Richmond Fed president Jeffrey Lacker, a dissenter in recent FOMC meetings, has rotated out of voting status, and Wednesday’s vote was unanimous.
“The FOMC statement has changed more materially than recent meetings but the essence of the statement is that they have upgraded the growth outlook/risks and downgraded the inflation risks,” said Alan Ruskin, chief international strategist at RBS Greenwich Capital.
Bonds had already gained on the day. Data showing that US gross domestic product grew at a rate of 3.5 per cent in the fourth quarter, above expectations, initially weighed on bonds.
But later figures showed that business activity in the US Midwest contracted in January. Chicago’s purchasing managers’ index had its lowest reading since April 2003.
Shortly after the release of the statement, the yield on the 10-year Treasury was down 3.3 basis points to 4.843 per cent, while the two-year yield was down 2.9bp at 4.946 per cent.
European government bonds largely tracked the movements in the US Treasury market after finding little direction from mixed eurozone economic data.
In late trading in London, the 10-year Bund was yielding 4.099 per cent, down 0.4bp.
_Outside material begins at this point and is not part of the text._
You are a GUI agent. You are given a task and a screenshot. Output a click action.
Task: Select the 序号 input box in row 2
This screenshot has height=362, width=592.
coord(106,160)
The yield on the two-year Schatz was down 0.3bp at 3.958 per cent.
UK gilt prices were mixed, with the yield on the 10-year gilt down 1.1bp to 4.979 per cent and the yield on the two-year up 0.2bp to 5.483 per cent.
Prices rose on Japanese government bonds on news of a fall in wage earners’ cash earnings. The figures highlighted companies’ reluctance to raise salaries, despite record profits. The yield on the two-year, which is highly sensitive to interest rate expectations, slipped 1.5bp to 0.725 per cent.